Problem statement:
With both ends included, repeat exactly the lines of the entries below from the one containing "This screenshot has height=785, width=1512." down to the one containing "Click the yellow vertical scrollbar", and no others.

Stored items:
== Segment start ==

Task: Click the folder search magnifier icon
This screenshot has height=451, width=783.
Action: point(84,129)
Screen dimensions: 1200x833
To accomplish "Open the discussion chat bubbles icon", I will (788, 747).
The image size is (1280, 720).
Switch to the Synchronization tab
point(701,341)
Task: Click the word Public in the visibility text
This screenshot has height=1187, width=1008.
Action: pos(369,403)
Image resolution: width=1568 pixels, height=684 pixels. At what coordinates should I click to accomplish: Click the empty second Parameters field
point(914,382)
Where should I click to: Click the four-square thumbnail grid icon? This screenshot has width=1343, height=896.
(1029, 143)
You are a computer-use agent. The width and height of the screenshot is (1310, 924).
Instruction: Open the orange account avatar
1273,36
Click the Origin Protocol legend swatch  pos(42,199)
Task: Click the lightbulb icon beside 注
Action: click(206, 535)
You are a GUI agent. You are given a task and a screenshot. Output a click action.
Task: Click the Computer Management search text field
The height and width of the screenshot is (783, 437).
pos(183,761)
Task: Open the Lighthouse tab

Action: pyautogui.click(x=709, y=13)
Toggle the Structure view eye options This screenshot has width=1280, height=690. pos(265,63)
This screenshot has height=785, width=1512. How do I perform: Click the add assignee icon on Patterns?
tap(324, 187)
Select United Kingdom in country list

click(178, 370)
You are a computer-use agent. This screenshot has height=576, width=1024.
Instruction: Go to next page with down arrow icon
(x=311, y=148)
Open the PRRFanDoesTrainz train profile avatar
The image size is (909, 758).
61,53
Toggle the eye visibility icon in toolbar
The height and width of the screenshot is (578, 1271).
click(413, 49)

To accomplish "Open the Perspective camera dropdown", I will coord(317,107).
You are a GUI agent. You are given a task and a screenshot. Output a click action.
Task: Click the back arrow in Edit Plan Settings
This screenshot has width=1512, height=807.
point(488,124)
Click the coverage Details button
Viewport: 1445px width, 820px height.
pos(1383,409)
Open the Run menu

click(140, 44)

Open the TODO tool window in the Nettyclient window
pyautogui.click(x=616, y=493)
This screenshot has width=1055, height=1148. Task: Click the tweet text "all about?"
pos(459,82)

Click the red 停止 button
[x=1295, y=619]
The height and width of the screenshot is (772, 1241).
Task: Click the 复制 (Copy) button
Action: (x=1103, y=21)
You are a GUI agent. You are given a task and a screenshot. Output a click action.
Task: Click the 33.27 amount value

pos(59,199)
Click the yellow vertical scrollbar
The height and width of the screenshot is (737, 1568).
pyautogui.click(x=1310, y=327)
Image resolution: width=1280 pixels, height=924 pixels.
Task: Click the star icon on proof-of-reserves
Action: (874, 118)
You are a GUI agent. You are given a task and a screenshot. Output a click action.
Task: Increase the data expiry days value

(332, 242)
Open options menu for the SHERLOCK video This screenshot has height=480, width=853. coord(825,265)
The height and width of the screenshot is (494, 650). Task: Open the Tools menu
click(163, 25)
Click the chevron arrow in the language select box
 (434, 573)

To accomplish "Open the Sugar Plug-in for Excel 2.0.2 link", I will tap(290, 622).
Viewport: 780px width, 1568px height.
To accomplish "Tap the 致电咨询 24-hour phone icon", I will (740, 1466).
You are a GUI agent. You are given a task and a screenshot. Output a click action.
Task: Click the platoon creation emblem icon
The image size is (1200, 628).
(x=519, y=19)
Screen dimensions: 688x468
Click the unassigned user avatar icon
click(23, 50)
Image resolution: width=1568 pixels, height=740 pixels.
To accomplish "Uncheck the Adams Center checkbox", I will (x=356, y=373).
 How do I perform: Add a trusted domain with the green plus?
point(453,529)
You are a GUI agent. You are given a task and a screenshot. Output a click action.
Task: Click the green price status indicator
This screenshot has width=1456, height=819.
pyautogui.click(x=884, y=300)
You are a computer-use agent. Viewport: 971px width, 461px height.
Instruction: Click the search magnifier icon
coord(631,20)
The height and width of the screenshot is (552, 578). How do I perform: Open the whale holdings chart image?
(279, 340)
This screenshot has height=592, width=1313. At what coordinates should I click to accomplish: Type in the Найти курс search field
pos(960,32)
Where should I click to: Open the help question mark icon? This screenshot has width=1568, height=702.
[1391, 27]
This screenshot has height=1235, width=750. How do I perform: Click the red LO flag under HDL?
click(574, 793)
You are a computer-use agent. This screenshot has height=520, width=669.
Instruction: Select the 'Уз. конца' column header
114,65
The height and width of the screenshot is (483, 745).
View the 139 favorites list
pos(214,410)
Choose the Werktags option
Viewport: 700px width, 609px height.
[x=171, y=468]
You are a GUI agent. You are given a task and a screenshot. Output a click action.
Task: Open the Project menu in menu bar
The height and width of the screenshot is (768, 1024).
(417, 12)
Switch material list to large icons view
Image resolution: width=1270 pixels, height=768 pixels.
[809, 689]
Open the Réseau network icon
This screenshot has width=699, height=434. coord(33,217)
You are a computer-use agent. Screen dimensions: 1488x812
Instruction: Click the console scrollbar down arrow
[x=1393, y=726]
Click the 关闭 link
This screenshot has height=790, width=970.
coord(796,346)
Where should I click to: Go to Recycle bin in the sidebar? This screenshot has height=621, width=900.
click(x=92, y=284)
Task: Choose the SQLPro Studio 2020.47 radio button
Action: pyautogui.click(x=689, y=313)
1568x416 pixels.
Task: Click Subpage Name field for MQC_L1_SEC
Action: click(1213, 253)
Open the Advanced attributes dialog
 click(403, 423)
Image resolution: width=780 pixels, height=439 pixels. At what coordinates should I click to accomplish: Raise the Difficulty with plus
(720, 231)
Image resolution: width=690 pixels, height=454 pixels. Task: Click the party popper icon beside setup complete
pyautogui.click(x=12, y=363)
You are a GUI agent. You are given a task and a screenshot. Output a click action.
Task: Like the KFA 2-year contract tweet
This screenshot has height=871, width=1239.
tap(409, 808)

== Segment end ==

Answer to this problem:
This screenshot has height=785, width=1512. How do I perform: Click the add assignee icon on Patterns?
tap(324, 187)
Select United Kingdom in country list

click(178, 370)
You are a computer-use agent. This screenshot has height=576, width=1024.
Instruction: Go to next page with down arrow icon
(x=311, y=148)
Open the PRRFanDoesTrainz train profile avatar
The image size is (909, 758).
61,53
Toggle the eye visibility icon in toolbar
The height and width of the screenshot is (578, 1271).
click(413, 49)

To accomplish "Open the Perspective camera dropdown", I will coord(317,107).
You are a GUI agent. You are given a task and a screenshot. Output a click action.
Task: Click the back arrow in Edit Plan Settings
This screenshot has width=1512, height=807.
point(488,124)
Click the coverage Details button
Viewport: 1445px width, 820px height.
pos(1383,409)
Open the Run menu

click(140, 44)

Open the TODO tool window in the Nettyclient window
pyautogui.click(x=616, y=493)
This screenshot has width=1055, height=1148. Task: Click the tweet text "all about?"
pos(459,82)

Click the red 停止 button
[x=1295, y=619]
The height and width of the screenshot is (772, 1241).
Task: Click the 复制 (Copy) button
Action: (x=1103, y=21)
You are a GUI agent. You are given a task and a screenshot. Output a click action.
Task: Click the 33.27 amount value

pos(59,199)
Click the yellow vertical scrollbar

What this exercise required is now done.